Paula couldn’t help, but admire their professionalism. The arrow guns weren’t explosive — plasma cannons would have made short work of the Killer machines, at the risk of blowing up the entire team — and they would run out of projectile weapons. The suits could normally use nanotechnology to scavenge raw materials and create new ammunition, but that might not be possible on the Killer starship. Could their nanotech dismantle the machine in the room and what would happen if they did? Would it provoke another reaction…?

Provoke a reaction, she thought, slowly. Something was dancing right at the corner of her mind, refusing to come out into the light. Something important, something she was missing; the Killers hadn’t responded until… when? They hadn’t responded to the starships until they had been attacked; they’d even let the starships zoom close and unleash enough firepower to vaporise any other kind of starship, or devastate a whole planet. They’d been secure in their invulnerability… and they had ignored two hundred armoured Footsoldiers breaking into their starship, until they had found the column. There was something important about that column then, something so important that it had provoked a reaction…

She pulled up the results from the scans and examined them as the firing started again. The scans hadn’t been that deep — whatever the column was made of was good at blocking basic scans and there hadn’t been time to use nanotech probes to break through the metal — but they had definitely picked up traces of organic components and unidentified liquids. The column might have been just a bioelectric system, but that made no sense… unless it was part of the starship’s control system. No, she realised suddenly; it was more than that. The column had held a Killer! They had been looking at one of humanity’s greatest enemies and they hadn’t even known it.

The shooting was getting closer, but she ignored it, concentrating on studying the craft. If the Killer was actually meshed into the starship, like an oversized Spacer, it explained a lot. It probably hadn’t cared about the intruders until they’d actually stumbled upon the column and — perhaps — recognised it for what it was. It had sent its mechanical minions to terminate their curiosity; hell, perhaps it had decided to open a wormhole, travel somewhere else and exterminate the intruders away from their gnat-like starships. She couldn’t quite understand it. Where would such a creature even evolve?

She looked down towards the billowing green mists and understood. The atmosphere matched that of a gas giant. The Killers might have evolved in such an atmosphere themselves and had created their starships, like humanity had created its starships, to make them feel comfortable. That explained the poisonous atmosphere — an effective defence against an unprepared enemy — and maybe even the gravity. It made a depressing kind of sense. Humanity had searched endlessly for the Killers and their homeworld, but no one had taken a serious look at the thousands of gas giants. They could have millions of inhabited worlds right under the noses of everyone who searched for them.

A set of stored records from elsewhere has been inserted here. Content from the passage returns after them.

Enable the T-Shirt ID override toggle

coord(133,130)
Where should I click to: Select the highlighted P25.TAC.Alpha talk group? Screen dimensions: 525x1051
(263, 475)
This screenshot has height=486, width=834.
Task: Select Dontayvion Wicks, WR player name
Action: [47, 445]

“Suit, open a link to Captain Kelsey,” she ordered, grimly. Her conclusions would already have been sent out to the MassMind and the Community — the MassMind would study her theory and model out the possible dimensions of the Killers, now they knew more about them — but that wouldn’t help the team. “I need to talk to him.”

* * *

Chris was feeling pushed back as he unleashed another burst of arrows into the heart of a Killer machine. Several mechanical arms and legs disintegrated under his fire, but the remainder of the machine kept coming. The suit sensors warned that some of the cutting tools the machines carried had monofilament blades and even clouds of remote nanotech, explaining how four of his men had been killed so effortlessly, despite their suits. It was oddly reassuring, in a way; the Killers evidently hadn’t been able to solve the problem of controlling vast clouds of nanotech either. If they had the entire team would have been wiped out within seconds.

“I see,” he said finally, as Paula finished outlining her theory. “Are you sure about this?”

“I think so,” Paula said. “I’ve been looking at everything we know about the Killers — and everything we’ve found out on this mission — and it all fits together.”

“And we don’t have a way to get out of here now,” Chris confirmed, dryly. The Killer machines ignored the remote drones, which were still watching the enemy advance, and they were confirming that the way out to the hull and escape was firmly blocked. If they could use their plasma cannons, it would be a different story, but that would just have killed them all. It might be worth the risk as a final resort, but nothing else. “All right; send the additional drones forward and then prepare to follow them.”

He selected an EMP grenade from the list of possible weapons, locked it on one of the Killer machines, and fired it towards them, before turning and running for the far exit. The other Footsoldiers were already ahead of him as the EMP grenade detonated, sending an electromagnetic pulse against the Killer systems, but not entirely to his surprise they showed no signs of being affected. It wouldn’t have bothered the armoured combat suits either.

“Here,” Tom Pearson said. He picked up the strange Killer machine and pulled it after him, dumping it in a position to slow down pursuit. Chris smiled and nodded before pointing him down the corridor and running after him, avoiding a flashing blade by a millimetre. The starship seemed to be shuddering now, as if it were channelling power to something else, or perhaps fluctuating the gravity field to confuse them. “Sir, it…”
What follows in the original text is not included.